- **TUGAS**:
Tolong lanjutkan kisah perjalanan haji tentang melempar jumroh Aqobah di bawah ini, mulai setelah kalimat terakhirnya.

- **KUTIPAN TEKS**:
((

Saya tak berniat untuk membuktikannya. Tidak sempat lagi. Biarlah Allah Swt yang menentukan. Waktu itu saya hanya berusaha menjaga istri saya tetap berada tidak jauh dari tempat saya melempar agar saya tetap bisa melindunginya dari desakan jemaah lain yang bagaikan air bah melanda. Sepanjang perjalanan menuju Jamarat saya membaca doa dan ayat kursi berulang-ulang. Saya bermohon kepada Allah Swt agar diberi kekuatan dan kemudahan, karena saya juga berniat menghaji badalkan almarhum ayah kandung saya. Jadi saya akan melempar dua kali, oleh sebab itu saya membawa batu yang jumlahnya juga dua kali lipat. 
dinding Jumroh Aqobah
Disaat itulah saya merasakan ada ‘invisible hand of God’. Bergandengan tangan rapat dengan istri, saya mendapatkan jalan yang tiba-tiba saja seperti tersibak dihadapan kami. Kosong! Segera saya tarik maju istri saya kedekat dinding pembatas. Disitulah kami berdua memulai melempar jumroh Aqobah.
Bismillahi Allahu Akbar. Dengan tenang saya melempar tujuh batu, kemudian saya ulangi lagi lemparan kedua (untuk badal haji almarhum ayah saya) sebanyak tujuh kali juga. Saya lirik istri saya juga sudah selesai melempar. Usai sudah!
Subhanallah, Alhamdulillah, Allahu Akbar.
Saya sempatkan untuk mengambil beberapa gambar sebelum secepatnya saya gandeng istri saya keluar dari kerumunan jemaah yang terus mengalir seperti banjir. Saya bergerak kearah daerah diluar jumroh Aqobah yang sedikit kosong. Disitulah pemandu Anubi dengan bendera lambang Anubi dan bendera Merah Putih  berada. Beberapa rekan satu rombongan sudah ada pula yang bergabung. Saya keluarkan gunting kecil dari tas leher saya. Kita melakukan tahalul awal yang pertama bersama-sama. Saling menggunting beberapa helai rambut. Sungguh lega sekali rasanya.
Tapi badan saya sudah mulai terasa seperti melayang-layang.

Terserang demam tinggi….

Sempat berfoto-foto sebentar diluar Jamarat, saya kemudian berjalan pulang ke tenda Maktab di Mina. Matahari sudah bergeser tapi panasnya masih tetap terasa. Meski tidak sangat terik.
Tenggorokan saya kering dan mulai terasa sakit. Padahal batuknya sudah agak reda.

))

- **DATA**:
((

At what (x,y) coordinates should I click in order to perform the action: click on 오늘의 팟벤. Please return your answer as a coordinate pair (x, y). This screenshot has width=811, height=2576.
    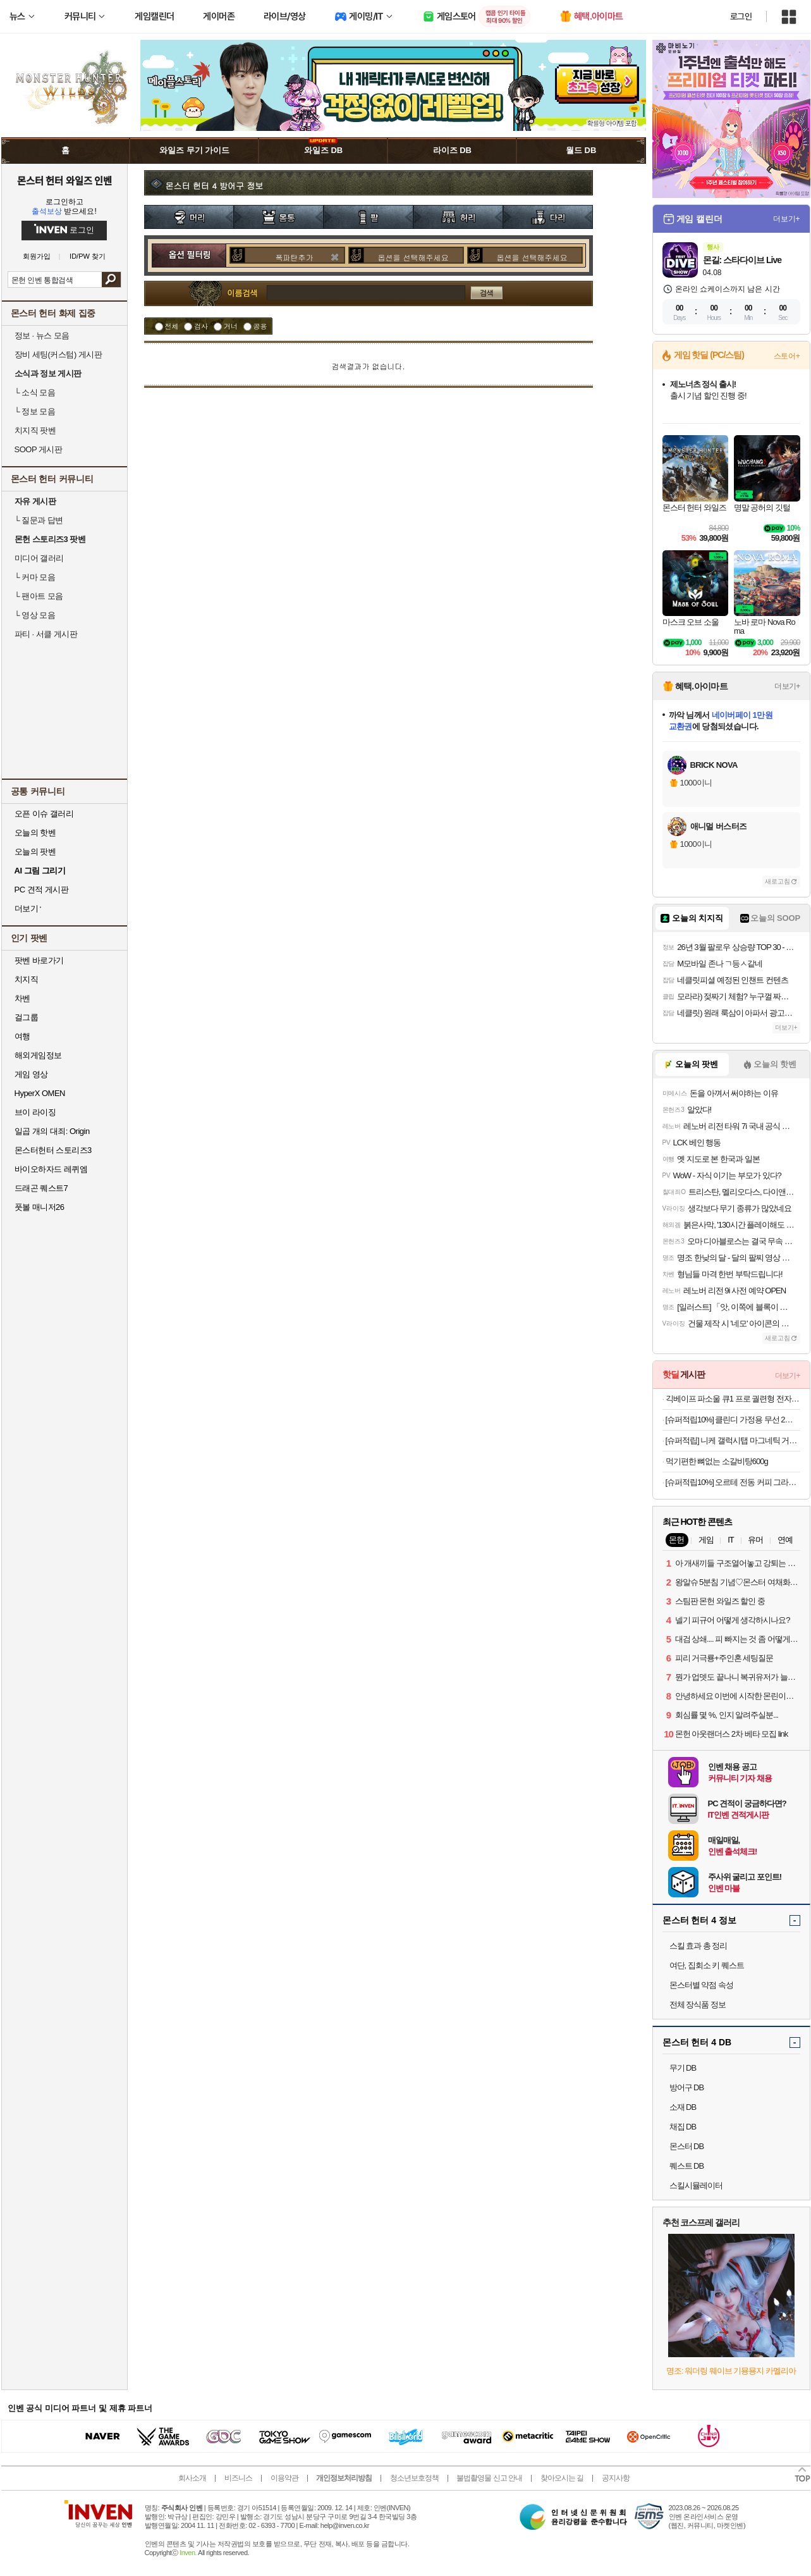
    Looking at the image, I should click on (35, 851).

))

- **HASIL LATIHAN**:
Sehabis shalat Ashar saya masuk ketenda untuk beristirahat dan mencoba tidur. Tapi badan saya sekarang mulai menggigil. Ditengah cuaca panas seperti itu saya justru merasa sangat kedinginan. Wah, ada yang tidak beres ini, begitu yang terlintas dalam pikiran saya. Segera saya telepon istri saya yang tendanya terpisah agak jauh (untung sudah jaman telepon genggam).  Saya tutup sekujur badan dengan selimut yang ada untuk mengurangi rasa dingin yang mendera.
Istri saya kaget waktu meraba badan saya.
“Panas sekali lho pah” katanya agak panik. Dia pasti sangat cemas mengingat saya memang baru sembuh dari sakit. Segera saya minta dia memanggil dokter Naryo ditenda yang berseberangan letaknya dari tenda saya. 

Ono opo (ada apa) bang?” Tanya dokter Naryo sambil mengeluarkan stetoskop nya.
 “Embuh iki dok, aku koq krasa kadhemen ya? Iki nganti awakku ndrodog (tidak tahu ya dok, saya merasa kedinginan sampai badan saya gemetar)” saya menjawab sangat lirih.
Setelah memeriksa nadi, denyut jantung dan tensi saya dia bergumam:
Iya he, panas nemen iki awak sampeyan (Iya nih, panas sekali badanmu)”
Dia keluarkan thermometer dan ditaruhnya diketiak saya. Beberapa saat kemudian dilihatnya sambil keningnya berkerut. Istri saya cepat-cepat  ikut melihat. Dia pasti penasaran ingin tahu suhu badan saya.
“Wah, dhuwur iki. Piye rasane? (wah, tinggi ini. Bagaimana rasanya?)” Tanya dokter Naryo.
“Kadhemen (kedinginan)  dok”
Dokter Naryo meminta saya membuka mulut. Dia memeriksa tenggorokan  saya.
“Hmm,  ana infeksi tenggorokan iki sajake (ada infeksi di tenggorokan rupanya)”
Dia mengeluarkan beberapa obat dari kotak ajaib yang selalu ditentengnya kemana-mana.
“Iki obat turun panas karo antibiotik ya? Gek ndang diombe. Yen mengko sore isih panas aku diundang maneh (Ini obat turun panas dan antibiotik. Segera diminum. Kalau nanti sore masih panas, panggil saya lagi)”
Saya lihat ada rona khawatir diwajah dokter Naryo. Tapi dia mencoba menyembunyikan sebisanya.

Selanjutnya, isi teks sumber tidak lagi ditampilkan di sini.